Hahn, S., Mackey, S., Cousijn, J., Foxe, J. J., Heinz, A., Hester, R., et al. (2020). Predicting alcohol dependence from multi‐sitebrain structural measures. Human Brain Mapping. doi:10.1002/hbm.25248.


Cite as: http://hdl.handle.net/21.11116/0000-0007-4D33-A
Abstract
To identify neuroimaging biomarkers of alcohol dependence (AD) from structural magnetic resonance imaging, it may be useful to develop classification models that are explicitly generalizable to unseen sites and populations. This problem was explored in a mega‐analysis of previously published datasets from 2,034 AD and comparison participants spanning 27 sites curated by the ENIGMA Addiction Working Group. Data were grouped into a training set used for internal validation including 1,652 participants (692 AD, 24 sites), and a test set used for external validation with 382 participants (146 AD, 3 sites).
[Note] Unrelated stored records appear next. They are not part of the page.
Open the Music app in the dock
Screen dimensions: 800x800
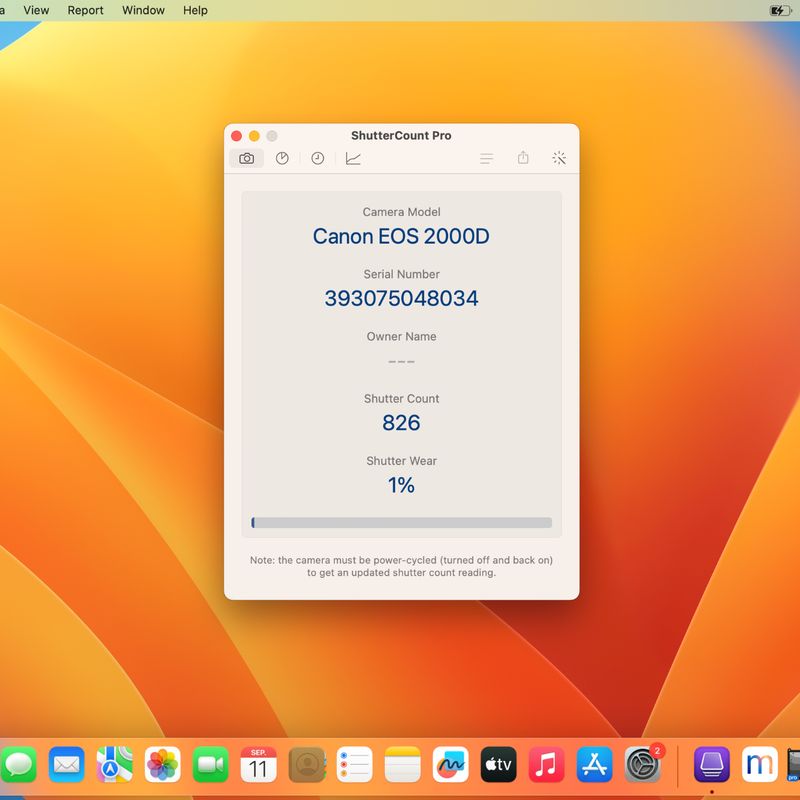point(546,765)
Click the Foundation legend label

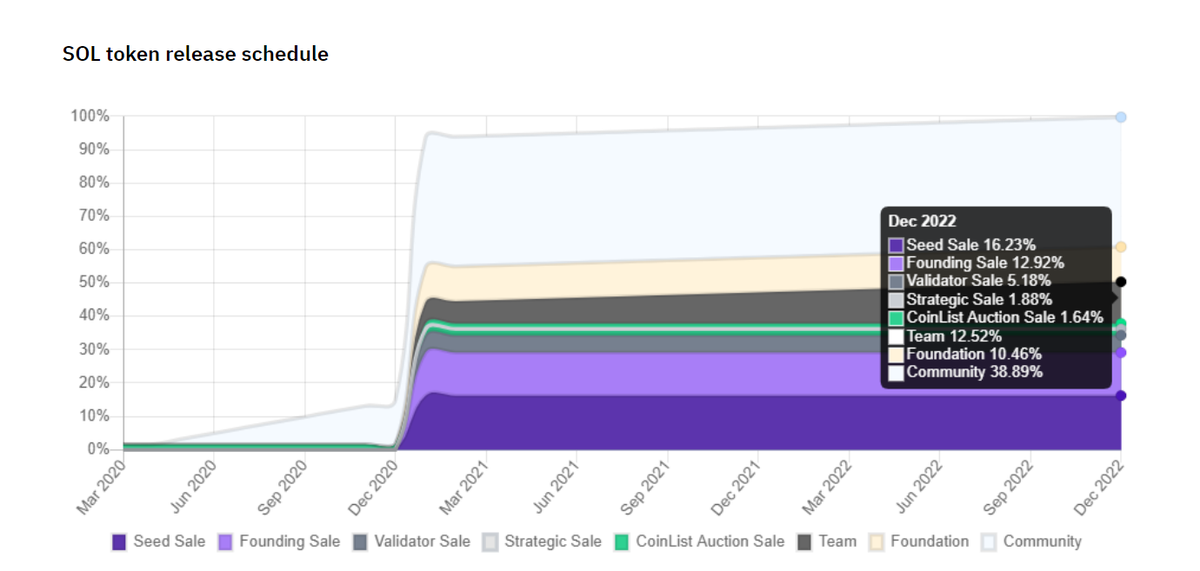pyautogui.click(x=929, y=541)
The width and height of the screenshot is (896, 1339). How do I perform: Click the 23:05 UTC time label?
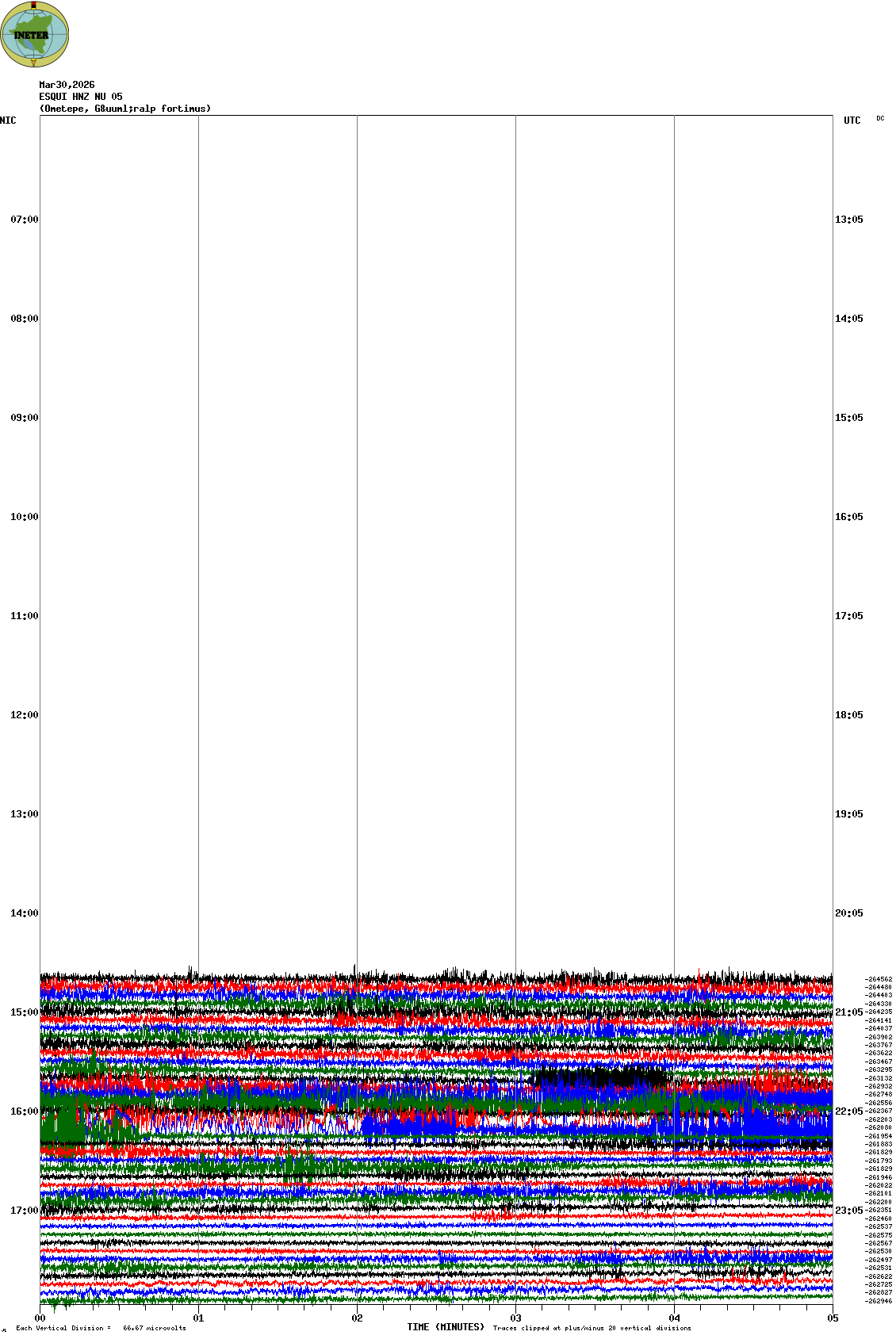[x=848, y=1211]

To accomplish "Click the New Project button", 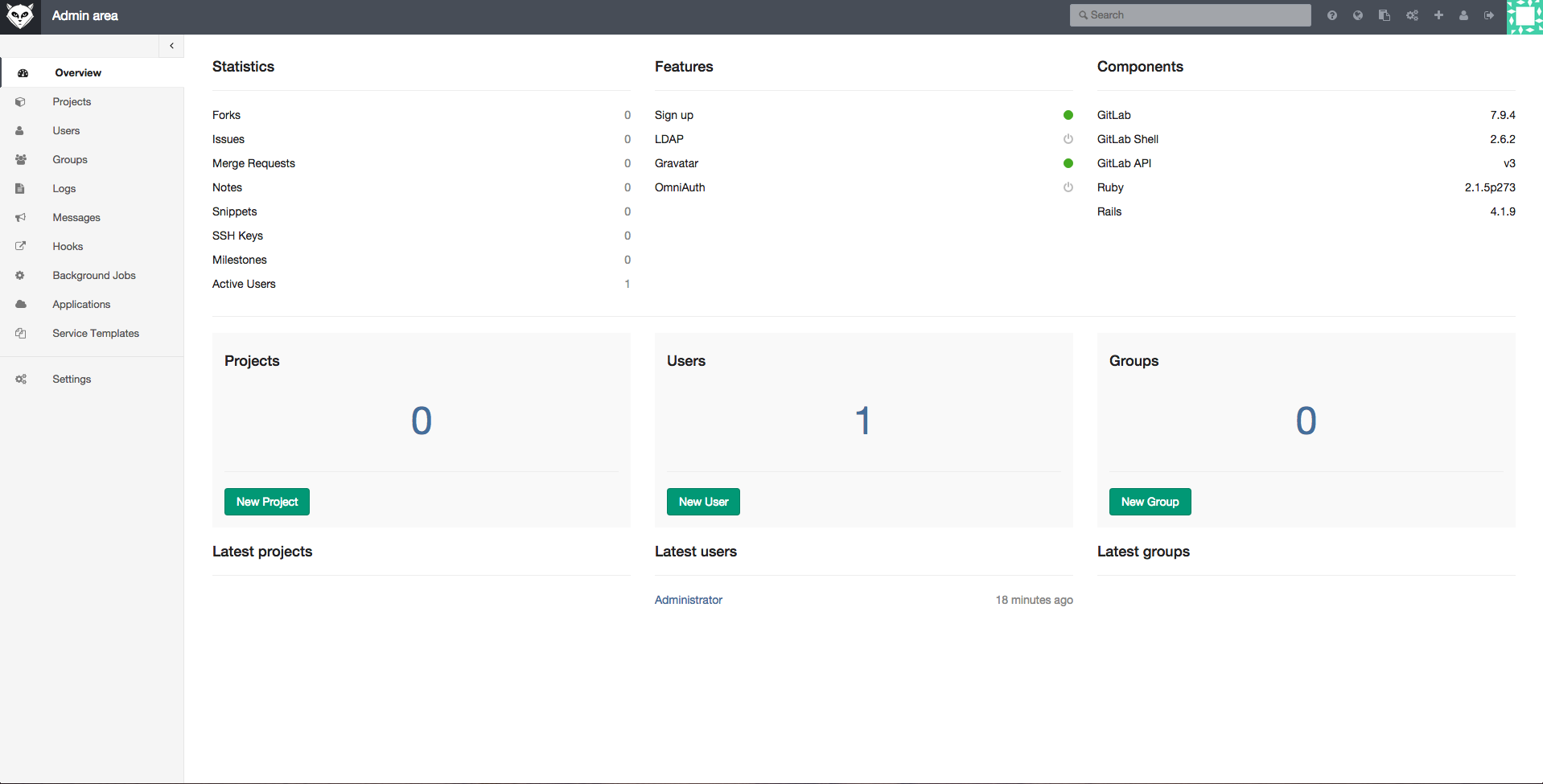I will click(267, 502).
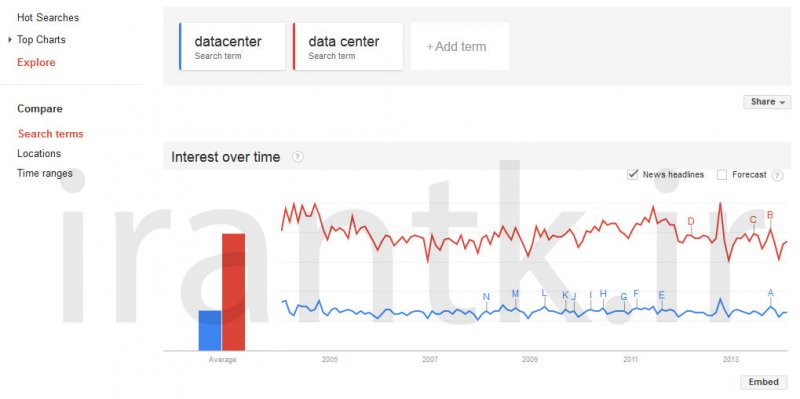This screenshot has height=399, width=800.
Task: Select news marker M on the chart
Action: [x=515, y=293]
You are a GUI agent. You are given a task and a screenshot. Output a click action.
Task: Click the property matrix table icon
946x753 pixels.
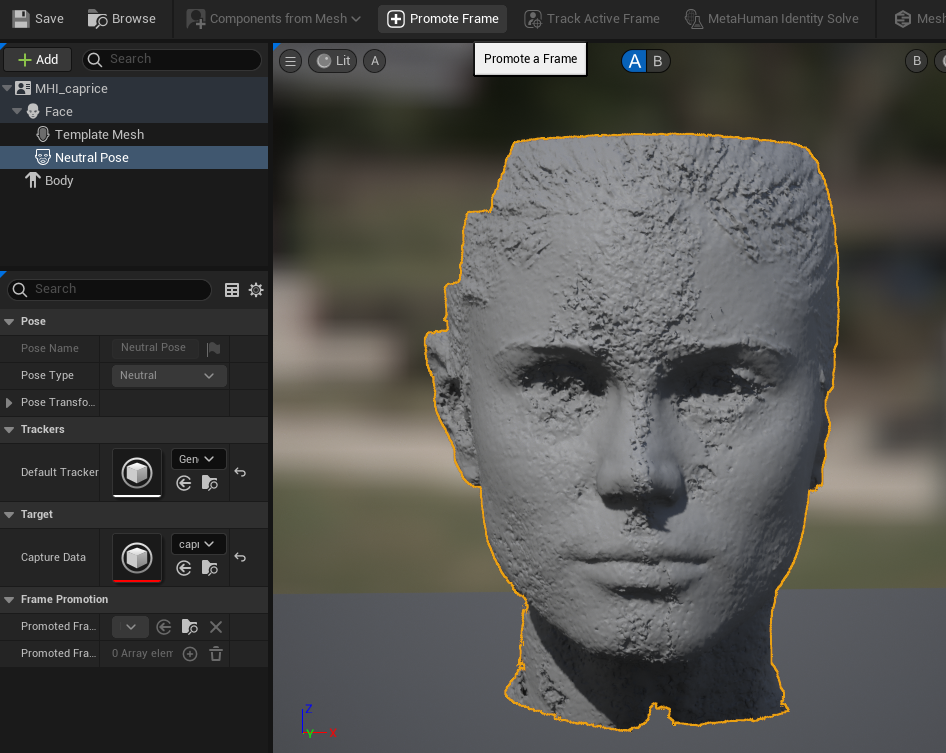(232, 290)
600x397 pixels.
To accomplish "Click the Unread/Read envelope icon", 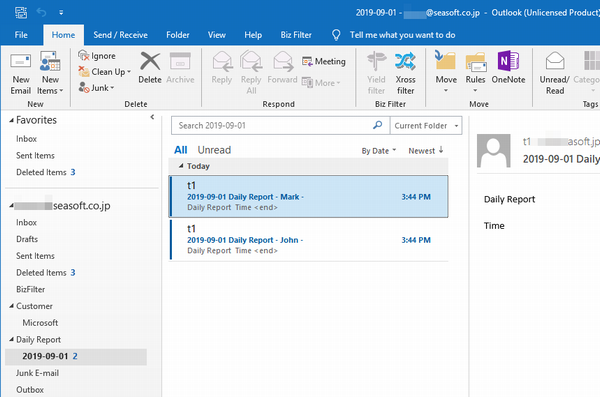I will click(555, 61).
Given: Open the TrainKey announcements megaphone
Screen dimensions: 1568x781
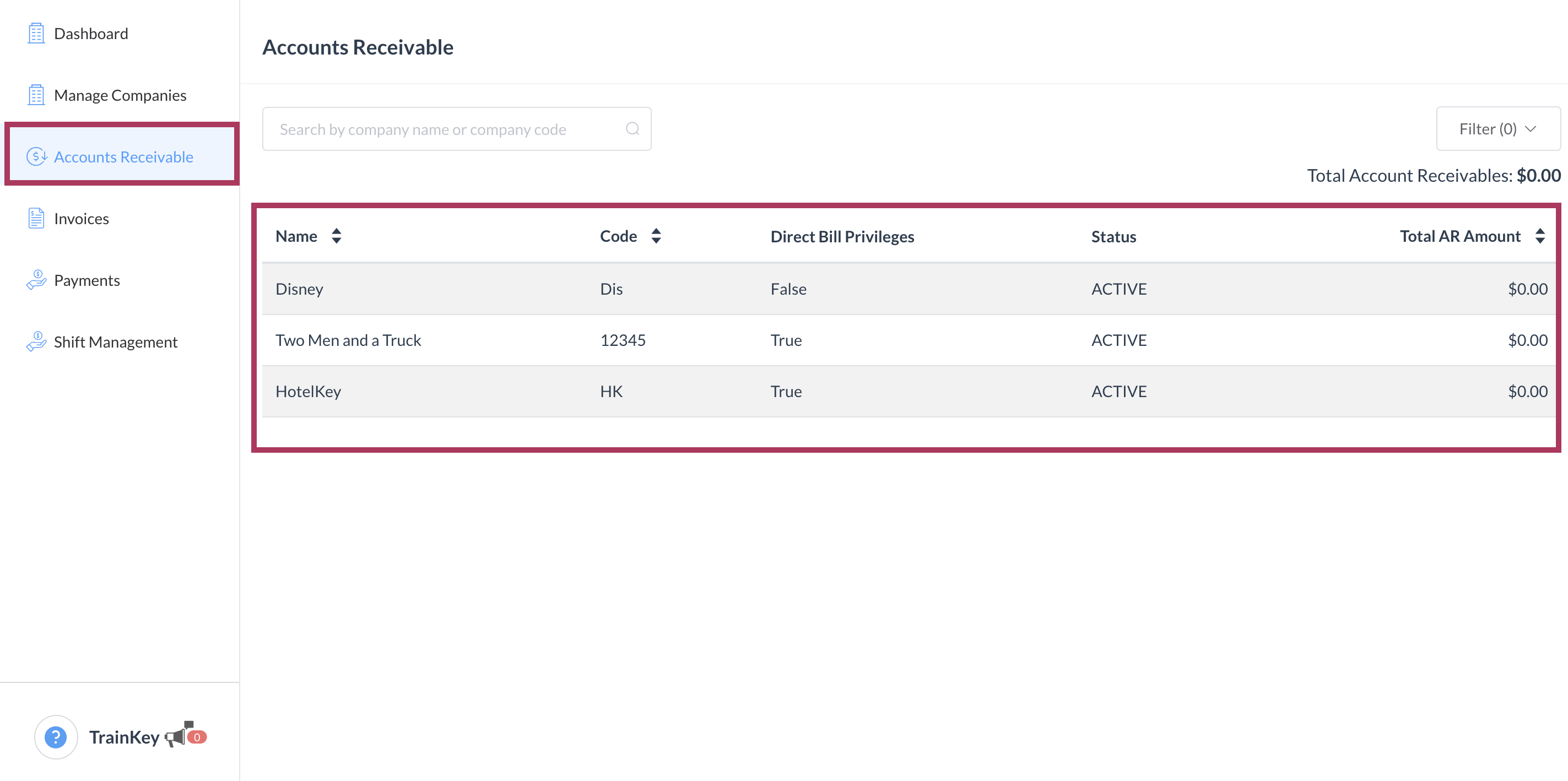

An exploratory data analysis was first conducted, followed by an evolutionary search based feature selection to site generalizable and high performing subsets of brain measurements. Exploratory data analysis revealed that inclusion of case‐ and control‐only sites led to the inadvertent learning of site‐effects. Cross validation methods that do not properly account for site can drastically overestimate results. Evolutionary‐based feature selection leveraging leave‐one‐site‐out cross‐validation, to combat unintentional learning, identified cortical thickness in the left superior frontal gyrus and right lateral orbitofrontal cortex, cortical surface area in the right transverse temporal gyrus, and left putamen volume as final features. Ridge regression restricted to these features yielded a test‐set area under the receiver operating characteristic curve of 0.768. These findings evaluate strategies for handling multi‐site data with varied underlying class distributions and identify potential biomarkers for individuals with current AD.